The `examples/` folder contains runnable scripts designed to trigger findings.

- `python examples/demo_general.py` — plain PyTorch loop, end-to-end runtime auditing
- `python examples/demo_cv.py` — CV-ish model + common data/layout mistakes
- `python examples/demo_nlp.py` — “NLP-ish” tensors (e.g., invalid token ids) + optimizer pitfalls
- `python examples/demo_lightning.py` — Lightning integration pattern (demo includes a minimal callback)
- `python examples/demo_hf.py` — Transformers pattern (no downloads; constructs a tiny model from config)
- `python examples/demo_accelerate.py` — Accelerate pattern (audits around `accelerator.backward(loss)`)

> Note: the repository currently focuses on the core runtime engine. Some ecosystem integrations are shown as **copy-paste patterns** in the demos rather than shipped as a first-class API.

---

## 📚 Reference

- [Rule reference](RULES.md) — all rule IDs, titles, severities, and remediation
- [Architecture](ARCHITECTURE.md) — how the runtime engine is structured

---

## 🧰 One-shot audits (CLI / CI)

You can run an audit without a training loop (useful for CI smoke checks).

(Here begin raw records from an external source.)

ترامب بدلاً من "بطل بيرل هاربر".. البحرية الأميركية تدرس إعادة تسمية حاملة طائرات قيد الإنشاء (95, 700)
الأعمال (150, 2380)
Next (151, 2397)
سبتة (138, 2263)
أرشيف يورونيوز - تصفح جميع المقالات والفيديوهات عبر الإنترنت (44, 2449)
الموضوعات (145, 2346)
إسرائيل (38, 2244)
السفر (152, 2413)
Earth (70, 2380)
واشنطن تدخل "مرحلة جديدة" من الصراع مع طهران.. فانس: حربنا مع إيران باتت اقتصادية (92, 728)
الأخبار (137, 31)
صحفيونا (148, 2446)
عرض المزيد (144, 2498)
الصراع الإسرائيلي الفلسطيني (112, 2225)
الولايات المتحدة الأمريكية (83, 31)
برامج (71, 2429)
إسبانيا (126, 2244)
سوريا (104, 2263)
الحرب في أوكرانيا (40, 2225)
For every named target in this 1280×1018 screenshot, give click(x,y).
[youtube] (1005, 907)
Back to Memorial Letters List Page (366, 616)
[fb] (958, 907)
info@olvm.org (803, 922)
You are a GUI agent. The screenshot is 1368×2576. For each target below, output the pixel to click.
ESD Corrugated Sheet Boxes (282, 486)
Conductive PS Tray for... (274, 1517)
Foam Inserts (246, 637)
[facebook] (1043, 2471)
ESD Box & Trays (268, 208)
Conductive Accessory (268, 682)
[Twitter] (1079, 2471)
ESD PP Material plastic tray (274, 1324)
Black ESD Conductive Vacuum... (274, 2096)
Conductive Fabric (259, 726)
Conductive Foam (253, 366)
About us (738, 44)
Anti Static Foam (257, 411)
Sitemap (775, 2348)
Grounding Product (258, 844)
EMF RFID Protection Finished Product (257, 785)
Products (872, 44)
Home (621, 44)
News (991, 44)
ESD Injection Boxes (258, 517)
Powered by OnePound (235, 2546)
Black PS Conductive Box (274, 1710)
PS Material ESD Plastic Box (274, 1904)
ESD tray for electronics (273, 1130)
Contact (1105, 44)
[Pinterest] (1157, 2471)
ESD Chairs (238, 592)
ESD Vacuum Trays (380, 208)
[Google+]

> Tip: if the `torch-audit` command isn’t available in your environment, run the same command as:
> `python -m torch_audit ...`

```bash
# List all available rules
torch-audit --list-rules

# Explain a single rule (ID)
torch-audit --explain TA405

# Static checks (architecture / hardware hints)
torch-audit my_project.models:MyModel --phase static

# Init checks (optimizer config, weight decay pitfalls)
torch-audit my_project.models:MyModel --phase init

# JSON output (machine readable)
torch-audit my_project.models:MyModel --phase static -f json -o audit.json

# SARIF output (GitHub code scanning / security tab)
torch-audit my_project.models:MyModel --phase static -f sarif -o audit.sarif
```

### Baselines and rule filtering

```bash
# Create / update a baseline file from the current findings
torch-audit my_project.models:MyModel --phase static --baseline baseline.json --update-baseline

# Only fail on new findings compared to the baseline
torch-audit my_project.models:MyModel --phase static --baseline baseline.json

# Run only specific rules
torch-audit my_project.models:MyModel --phase static --select TA200,TA202

# Ignore specific rules
torch-audit my_project.models:MyModel --phase static --ignore TA201
```

---

## 🛠️ What it checks today

This repo currently ships the following built-in validators:

### Data integrity (runtime)
- **TA300** input device mismatch (e.g., CPU batch with GPU model)
- **TA301** suspicious float ranges (e.g., normalized data missing)
- **TA302** flat/empty tensors (near-zero variance)
- **TA303** suspicious layout heuristic (NHWC vs NCHW)
- **TA304** tiny batch sizes with BatchNorm
- **TA305** invalid integer inputs (e.g., negative token ids for embeddings)

### Stability (runtime)
- **TA100** NaNs/Infs in parameters or gradients
- **TA102** gradient explosion (global grad norm)
- **TA103** “dead units” (exactly zero grads)
- **TA104** no gradients found
- **TA105** activation collapse / high sparsity (forward hooks)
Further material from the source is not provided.